Life is complicated. Unfortunately, I don't think church membership 
alone will be enough to ascertain the specifics of JKR beliefs.  A 
couple of examples...  A few years ago the rector of the local 
Episcopal church (mainline) was a Calvinist. His theological ideas 
concerning God and salvation was from the reformation (i.e. reformed.)  
On the other hand, I have come across numerous members of historically 
Calvinist churches that had strong historic ties to Puritanism who no 
longer believe in predestination, and they don't celebrate Christmas 
for twelve days either.  Go figure.  And belief in predestination (or 
"the five points of Calvinism") is not even a requirement for lay 
membership even in most conservative Presbyterian churches.  Plenty of 
people are members who don't believe all the particulars belong. To 
find the answer, to what JKR believes, she will have to communicate 
that to us.

However, I remember reading (somewhere?) that she said didn't think 
people were born bad or ?.  I don't have the quote exactly, but it 
struck me as  something that a true blue Calvinist would never say.

A side note, it's a clarification really, so Elves please don't scream. 

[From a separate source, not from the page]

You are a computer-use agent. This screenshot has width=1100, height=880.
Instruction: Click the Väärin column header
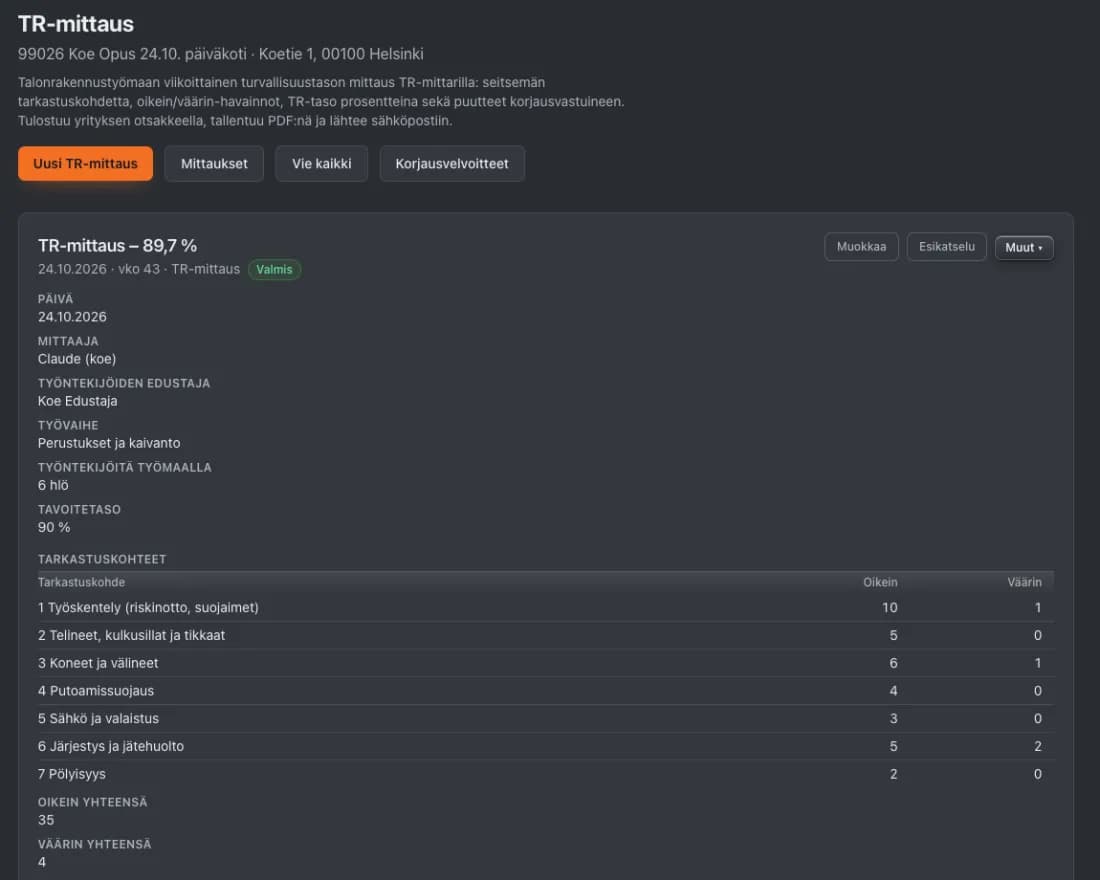tap(1024, 582)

  It's not just advent; there are strains within conservative 
Presbyterianism that are still trying to do away with Christmas 
celebrations.  My understanding is that this anti-Christmas celebration 
sentiment is still alive in parts of Scotland. A local church, in a 
denomination with informal ties to the Free Presbyterian Church of 
Scotland, has a Pastor who has tried to rid the congregation of 
Christmas.  He tried to move the Christmas to another month, his idea 
of the real month for the birth of Jesus.  He wouldn't even sing 
Christmas carols on Christmas day.  He also during a sermon where his 
Santa-believing nephews were in attendance that Santa doesn't exist, 
etc.  Ouch! BTW, these churches would object to being called 
"fundamentalist," for that is another theology, so be careful. 
Obviously, though JKR is not that kind of Presbyterian.